Er schlief zwölf Stunden lang in einem Bett, das er niemals als sein eigenes betrachtet hatte. Als er aufwachte, sah er eine fremde Frau, die auf ihn herabblickte.

Zumindest eine unbekannte Frau, dachte Tom — mit dem Wort »fremd« ging er in letzter Zeit etwas sparsamer um.

Sie saß in einem Sessel neben dem Bett und hatte ein Taschenbuch, offenbar einen Liebesroman, in der Hand. Sie legte das Buch aufgeschlagen auf ihre Knie. »Sie sind ja wach«, stellte sie fest.

Noch nicht ganz. »Kenne ich Sie?«

»Nein, noch nicht. Ich bin Ihre Nachbarin. Catherine Simmons. Ich wohne in dem großen Haus oben am Highway.«

Er ordnete seine Gedanken. »Mrs. Simmons, die ältere Frau. Sind Sie ihre Enkelin?«

»Richtig! Sie kannten Grandma Peggy?«

»Ich habe ihr ein- oder zweimal zugewunken. Hab ihr immer die Zeitung gebracht, als ich zwölf Jahre alt war.«

»Sie ist im Juni gestorben… ich bin hierhergekommen, um mich um alles Notwendige zu kümmern.«

»Oh. Das tut mir leid.«

Er sah sich in dem Zimmer um. Das gleiche Zimmer, das gleiche Haus, nicht sehr verändert, zumindest nicht diese Ecke.
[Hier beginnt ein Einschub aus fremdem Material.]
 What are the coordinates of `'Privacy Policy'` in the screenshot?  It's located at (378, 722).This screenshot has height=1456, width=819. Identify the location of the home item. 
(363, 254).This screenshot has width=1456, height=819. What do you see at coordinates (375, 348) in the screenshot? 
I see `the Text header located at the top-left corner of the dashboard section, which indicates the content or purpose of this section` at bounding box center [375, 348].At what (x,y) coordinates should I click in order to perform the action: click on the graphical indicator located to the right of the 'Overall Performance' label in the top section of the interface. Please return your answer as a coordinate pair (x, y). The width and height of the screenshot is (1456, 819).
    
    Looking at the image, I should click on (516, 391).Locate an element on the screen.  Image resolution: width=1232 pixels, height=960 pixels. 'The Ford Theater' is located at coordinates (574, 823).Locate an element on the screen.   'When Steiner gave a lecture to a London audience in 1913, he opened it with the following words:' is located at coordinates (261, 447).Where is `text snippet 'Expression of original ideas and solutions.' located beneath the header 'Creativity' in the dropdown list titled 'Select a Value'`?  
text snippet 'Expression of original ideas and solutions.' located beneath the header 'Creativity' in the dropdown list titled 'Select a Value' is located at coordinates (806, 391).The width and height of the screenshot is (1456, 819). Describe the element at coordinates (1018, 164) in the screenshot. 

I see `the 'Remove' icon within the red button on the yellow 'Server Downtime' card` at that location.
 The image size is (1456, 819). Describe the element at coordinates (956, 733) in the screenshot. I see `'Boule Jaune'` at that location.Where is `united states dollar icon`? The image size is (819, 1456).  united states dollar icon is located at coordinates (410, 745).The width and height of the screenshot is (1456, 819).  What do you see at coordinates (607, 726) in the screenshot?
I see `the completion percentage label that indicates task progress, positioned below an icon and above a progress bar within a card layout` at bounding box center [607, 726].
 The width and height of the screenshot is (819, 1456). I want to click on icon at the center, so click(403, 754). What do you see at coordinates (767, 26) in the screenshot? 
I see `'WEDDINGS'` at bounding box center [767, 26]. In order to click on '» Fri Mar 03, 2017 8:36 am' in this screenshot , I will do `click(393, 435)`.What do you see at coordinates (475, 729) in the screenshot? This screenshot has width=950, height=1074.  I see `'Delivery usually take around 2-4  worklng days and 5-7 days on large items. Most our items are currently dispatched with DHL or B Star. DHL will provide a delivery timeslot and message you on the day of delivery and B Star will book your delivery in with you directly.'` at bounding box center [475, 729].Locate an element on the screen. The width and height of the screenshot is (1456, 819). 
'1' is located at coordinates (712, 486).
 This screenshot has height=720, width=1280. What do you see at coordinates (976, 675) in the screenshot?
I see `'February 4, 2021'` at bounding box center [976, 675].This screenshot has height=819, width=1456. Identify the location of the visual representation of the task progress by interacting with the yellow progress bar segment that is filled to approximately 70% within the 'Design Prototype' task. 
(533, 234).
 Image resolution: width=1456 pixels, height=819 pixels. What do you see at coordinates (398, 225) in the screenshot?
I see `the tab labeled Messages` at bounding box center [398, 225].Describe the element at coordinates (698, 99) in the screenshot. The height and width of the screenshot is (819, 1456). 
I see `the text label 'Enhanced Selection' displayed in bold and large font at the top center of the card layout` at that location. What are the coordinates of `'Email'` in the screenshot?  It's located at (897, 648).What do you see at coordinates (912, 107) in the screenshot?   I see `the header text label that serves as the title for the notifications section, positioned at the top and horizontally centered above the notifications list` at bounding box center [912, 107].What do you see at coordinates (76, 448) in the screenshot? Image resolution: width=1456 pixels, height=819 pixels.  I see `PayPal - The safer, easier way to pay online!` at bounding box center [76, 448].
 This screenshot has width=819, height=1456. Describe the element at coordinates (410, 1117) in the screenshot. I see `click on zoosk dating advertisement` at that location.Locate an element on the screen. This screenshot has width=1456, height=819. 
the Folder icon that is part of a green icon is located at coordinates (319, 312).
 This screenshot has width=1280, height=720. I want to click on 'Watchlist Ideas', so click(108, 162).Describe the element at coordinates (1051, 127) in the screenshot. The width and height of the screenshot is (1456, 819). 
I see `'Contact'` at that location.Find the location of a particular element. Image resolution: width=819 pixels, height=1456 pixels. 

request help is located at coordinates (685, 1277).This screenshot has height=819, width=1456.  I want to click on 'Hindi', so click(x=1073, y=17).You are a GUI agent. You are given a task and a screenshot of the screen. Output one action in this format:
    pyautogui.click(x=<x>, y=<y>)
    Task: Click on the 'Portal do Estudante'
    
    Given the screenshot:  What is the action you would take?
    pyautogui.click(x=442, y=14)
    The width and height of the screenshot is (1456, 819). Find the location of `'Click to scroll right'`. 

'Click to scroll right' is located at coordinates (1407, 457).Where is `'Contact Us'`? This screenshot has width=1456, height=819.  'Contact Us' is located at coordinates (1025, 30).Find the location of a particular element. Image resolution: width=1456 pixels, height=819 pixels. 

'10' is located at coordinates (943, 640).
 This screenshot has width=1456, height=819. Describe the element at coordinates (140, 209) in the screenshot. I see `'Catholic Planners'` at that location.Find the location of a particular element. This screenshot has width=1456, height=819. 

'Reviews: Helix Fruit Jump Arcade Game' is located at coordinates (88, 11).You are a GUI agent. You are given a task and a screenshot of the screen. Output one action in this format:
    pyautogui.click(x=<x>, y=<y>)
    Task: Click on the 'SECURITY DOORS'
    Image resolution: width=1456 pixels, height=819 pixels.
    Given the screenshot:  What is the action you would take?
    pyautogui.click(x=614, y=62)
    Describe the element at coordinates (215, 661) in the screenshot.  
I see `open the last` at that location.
Er erinnerte sich nicht, wie er hierhergekommen war. Die Schulterwunde hatte nicht nur Schmerzen verursacht, sondern ihn völlig bewegungsunfähig gemacht, und er hatte die letzten fünfzig Meter des Tunnels mit geschlossenen Augen zurückgelegt, wobei Doug Archer ihn stützen musste.